This entry is about a series of drawings from tilings. It has a few simple math terms, but it's about art, not math. These drawings are dot pattern diagrams I call Self-similar Boundaries.

These dot patterns, structured with tilings dependent on affine transformations, reveal characteristic grids and alignments. An affine transformation is in this case a rotation or scaling followed by a translation. I'm applying the term to the placement of individual tiles, as opposed to patches of tiles. Each dot pattern hints at the design of the tile set because the patterns reveal all possible affine transformations from each tile, with all possible scaling, rotations, and translations predetermined by the tile set. The tile sets are simple polygons. The tilings or tile patches may or may not be symmetrical. They usually have gaps but no overlaps, are always edge-to-edge, and never fill the plane. Each possible tiling from a tile set is a collection of scaling, rotation, and translation of tiles in the set. There is an ordered selection of tile from the tile set, and an affine transformation of each tile to a position edge-to-edge with another tile.

The tile sets always include one or two scaling tiles with a side that matches the length of a polygon in the tile set and a shorter side that determines the affine transformation scaling. The scaling tile may be the only tile in the tile set, or it may be one of several tiles.

These tilings, or tile patches, are one solution to a problem I encountered while generating tilings as structures for a series of vertex pattern diagrams. I needed a way to create greater density changes than I was getting with other tilings. Self-similar tile sets solve the problem. Scaling tiles provide the mechanism.

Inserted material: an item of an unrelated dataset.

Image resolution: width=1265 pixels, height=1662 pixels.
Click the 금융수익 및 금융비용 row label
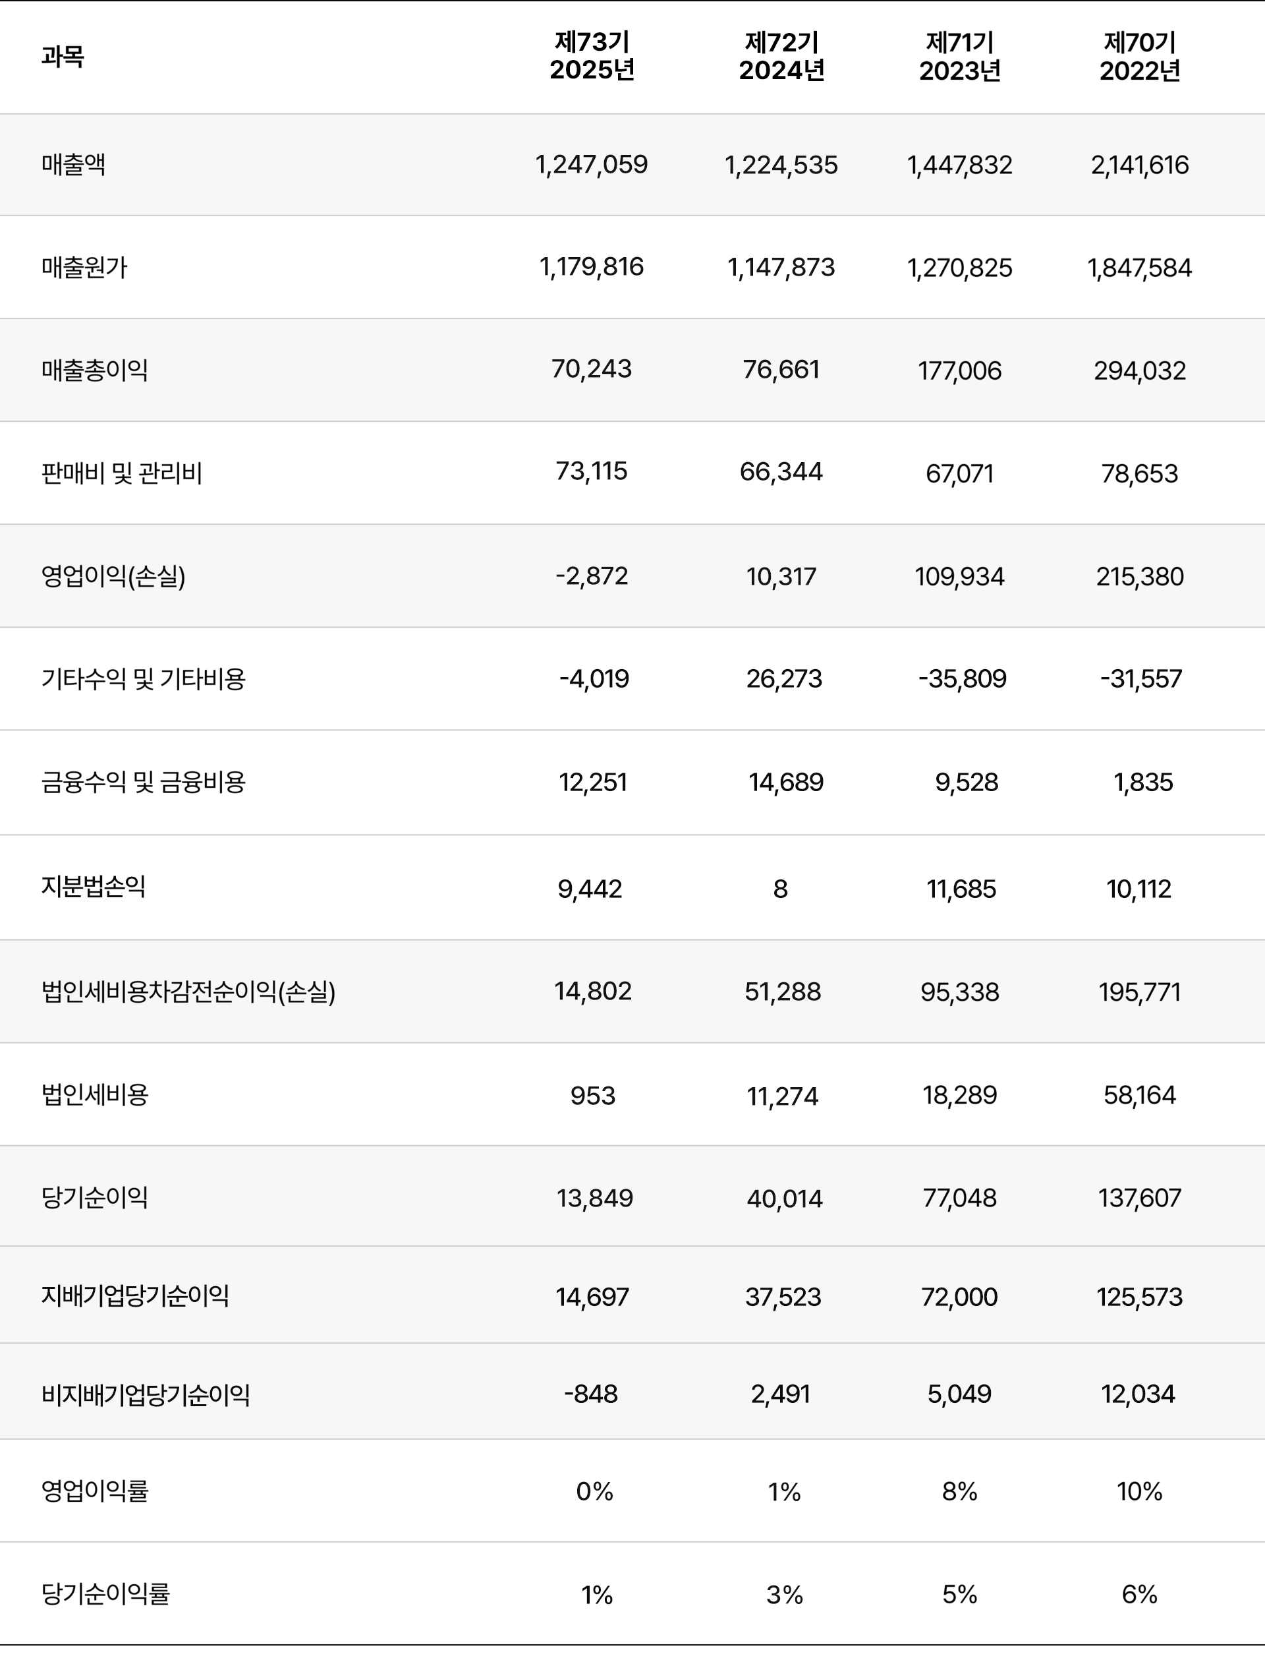[x=143, y=782]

The three boundary diagrams below are from the same tile set. They represent regular and irregular versions of tilings and dot patterns. The dot patterns reveal the fact that each tile set determines a limited number of possible affine transformations for each tile added. There are usually many possible ways to add a new tile, and the dots represent the vertices of all possible additions. But the design of the tile set limits the pattern of vertices to visible grids and alignments. These are just three examples of the dot patterns I generate from the tilings. You can view the tilings as well here.

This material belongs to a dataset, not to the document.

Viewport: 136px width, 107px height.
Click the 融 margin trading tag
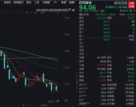tap(121, 11)
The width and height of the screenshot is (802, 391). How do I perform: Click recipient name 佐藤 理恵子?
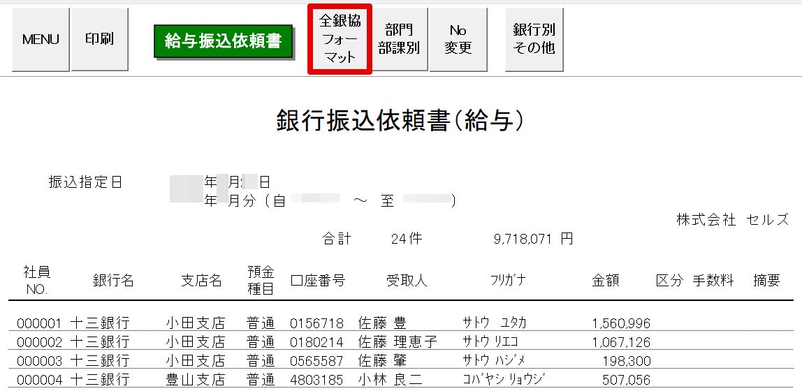click(x=398, y=342)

## Friday, August 20, 2010

## Sunday, August 15, 2010

### Irregular Boundary Diagrams

This boundary diagram is based on a pentagon and three triangles. Two of the triangles are scalene, and the tile structure underneath is irregular, with gaps. The dot pattern transitions from regular to highly irregular. Nevertheless, from the regular bottom of the image to the irregular top the pattern retains some common horizontal and angular alignments.

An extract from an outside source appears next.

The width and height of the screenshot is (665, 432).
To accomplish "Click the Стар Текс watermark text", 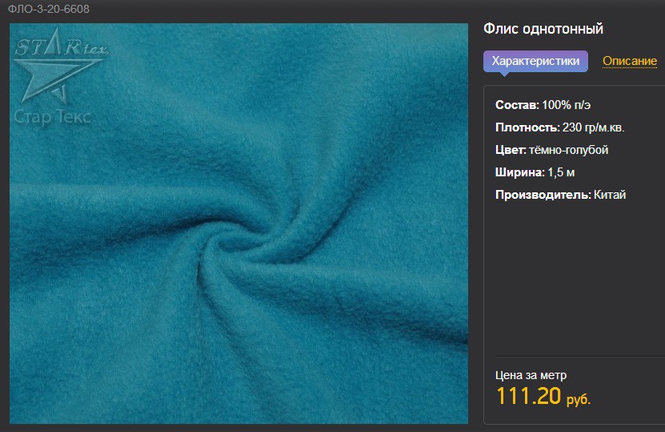I will click(52, 116).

This is one of several boundary diagrams that I've done combining tiles that would easily be regular tessellations with a transition triangle or two. Previously, I have designed self-similar scaling tile sets that suggest a regular if not gap-less tiling. In this case, the scalene triangles make the transition of pentagons and isosceles triangles from one scale to the next.

Here's a similar example, but with three rhombi and an isosceles triangle making the transition.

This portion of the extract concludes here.